Madame, Monsieur les député·es de la République,
La proposition de loi issue du Sénat intitulée « Permettre aux salariés de certains secteurs de travailler le
1er mai », présentée le jeudi 22 janvier dernier à l’Assemblée nationale dans le cadre d’une niche
parlementaire, n’a pas été soumise au vote et n’a heureusement pas été adoptée. Par obstination, elle va
être représentée à l’Assemblée nationale le vendredi 10 avril.
L’ensemble des organisations syndicales avait dénoncé ce texte dont l’objet n’était rien de moins que la
remise en cause du 1er mai seul jour férié obligatoirement chômé et rémunéré, et symbolique pour les
travailleurs·euses en France comme à l’international.

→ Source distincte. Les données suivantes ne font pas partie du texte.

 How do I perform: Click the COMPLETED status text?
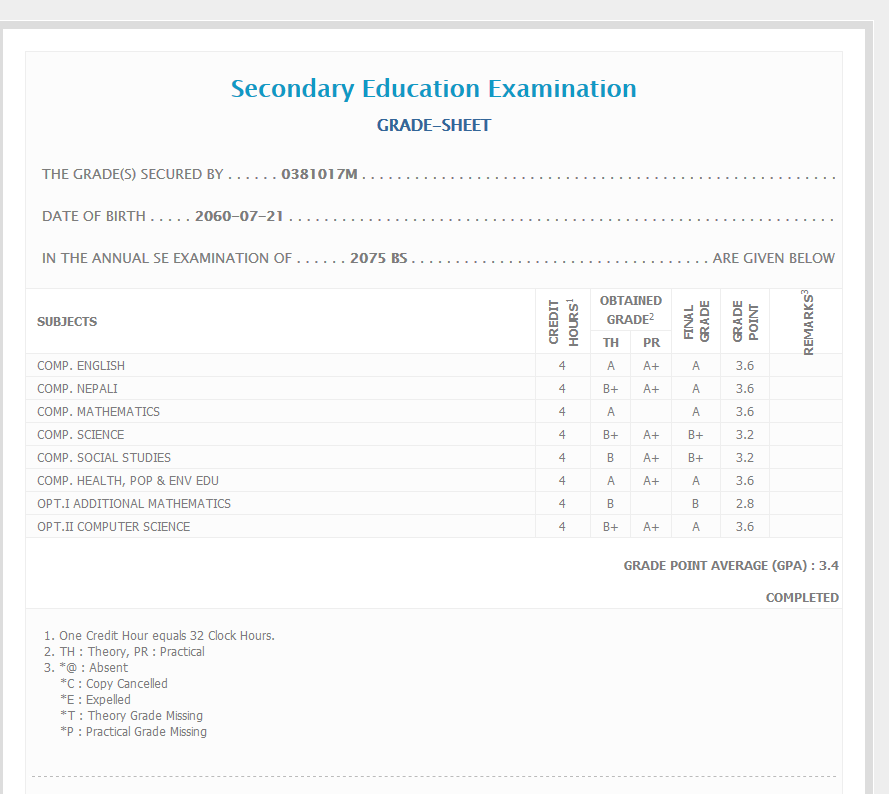pyautogui.click(x=802, y=598)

Cette proposition de loi a été défendue sous couvert d’une prétendue insécurité juridique, alors même que les sanctions prononcées chaque année sont quasiment inexistantes. C’est bien une volonté d’étendre la dérogation à de nombreux secteurs professionnels que poursuivait cette proposition de loi, aux dépens des salarié·es mais aussi des petits commerces indépendants de proximité qui pouvaient jusqu’ici déjà ouvrir ce jour-ci sans subir la concurrence des grandes entreprises.